The age doesn't affect this matrix part, but just FYI that any specific APIs discussed will probably be out of date compared to modern GPU programming.

I don't think there's any mathematical reason to lay out the elements in memory that way. Sure given no context I would probably use i = row + n col as index, but it doesn't really matter much me.

If I had to pick between a matrix being a row of vectors or a column of covectors, I'd pick the latter. And M[i][j] should be the element in row i column j, which is nonnegotiable.

This was answered in the article.

>> It is often fortunate that the OpenGL matrix array is laid out the way it is because it results in those three elements being consecutive in memory.

Matlab deliberately notes that its matrices are laid out like this since most matrix operations occur on columns, a whole column can be loaded on a cache line.
He lost me at

> Well, if we neglect the translation part (the bottom row), then the pure rotation part simply describes the new location of the points on the cube:

Even though im very good at visual with say complex graphs. I really didn’t get where the ‘simply’ part really comes from..

I think the fundamental reason it's laid out like this is because it results in elements with the same major index being close to each other for caching. The assumption is that users will change their minor index much more often than the major one while accessing data, which means that cache prefetching will just work.

Obviously there are situations where this breaks down, but if you have to pick one way to do it I think this makes more sense.

yellow text on green background... my eyes!
> Mathematicians like to see their matrices laid out on paper this way (with the array indices increasing down the columns instead of across the rows as a programmer would usually write them).

Could a mathematician please confirm of disconfirm this?

I think that different branches of mathematics have different rules about this, which is why careful writers make it explicit.

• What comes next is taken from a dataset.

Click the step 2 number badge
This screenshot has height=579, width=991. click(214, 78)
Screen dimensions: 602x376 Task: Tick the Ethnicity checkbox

This is one of those things that's perennially annoying in computer graphics. Depending on the API you can have different conventions for:

- data layout (row-major vs. column major)

- pre-multiplication vs. post-multiplication of matrices

Switching either of these conventions results in a transposition of the data in memory, but knowing which one you're switching is important to getting the implementation of the math right.

And then on top of that for even more fun you have:

- Left- vs. right-handed coordinate systems

- Y-up or Z-up

- Winding order for inside/outside

There are lots of small parity things like this where you can get it right by accident but then have weird issues down the line if you aren't scrupulous. (I once had a very tedious time tracking down some inconsistencies in inside/outside determination in a production rendering system.)

People must get taught math terribly if they think "I don't need to worry about piles of abstract math to understand a rotation, all I have to do is think about what happens to the XYZ axes under the matrix rotation". That is what you should learn in the math class!

Anyone who has taken linear algebra should know that (1) a rotation is a linear operation, (2) the result of a linear operation is calculated with matrix multiplication, (3) the result of a matrix multiplication is determined by what it does to the standard basis vectors, the results of which form the columns of the matrix.

This guy makes it sound like he had to come up with these concepts from scratch, and it's some sort of pure visual genius rather than math. But... it's just math.

> This guy makes it sound like he had to come up with these concepts from scratch, and it's some sort of pure visual genius rather than math. But... it's just math.

The problem with this kind of thinking is that it encourages the exact kind of teaching you disparage. It's very easy to get lost in the sauce of arbitrary notational choices that the underlying concepts end up completely lost. Before you know it, matrices are opaque self-justified atoms in an ecosystem rather than an arbitrary tabular shorthand. Mathematics is not a singular immutable dogma that dropped out of the sky as natural law, and rediscovery is the most powerful tool for understanding.

> Anyone who has taken linear algebra should know that [...]

My university level linear algebra class didn't touch practical applications at all, which was frustrating to me because I knew that it could be very useful to some background doing hobbyist game dev. I still wish I had a better understanding of the use cases for things like eigenvectors/values.

I took a linear algebra class, as well as many others. It didn't work.

Most math classes I've taken granted me some kind of intuition for the subject material. Like I could understand the concept independent from the name of the thing.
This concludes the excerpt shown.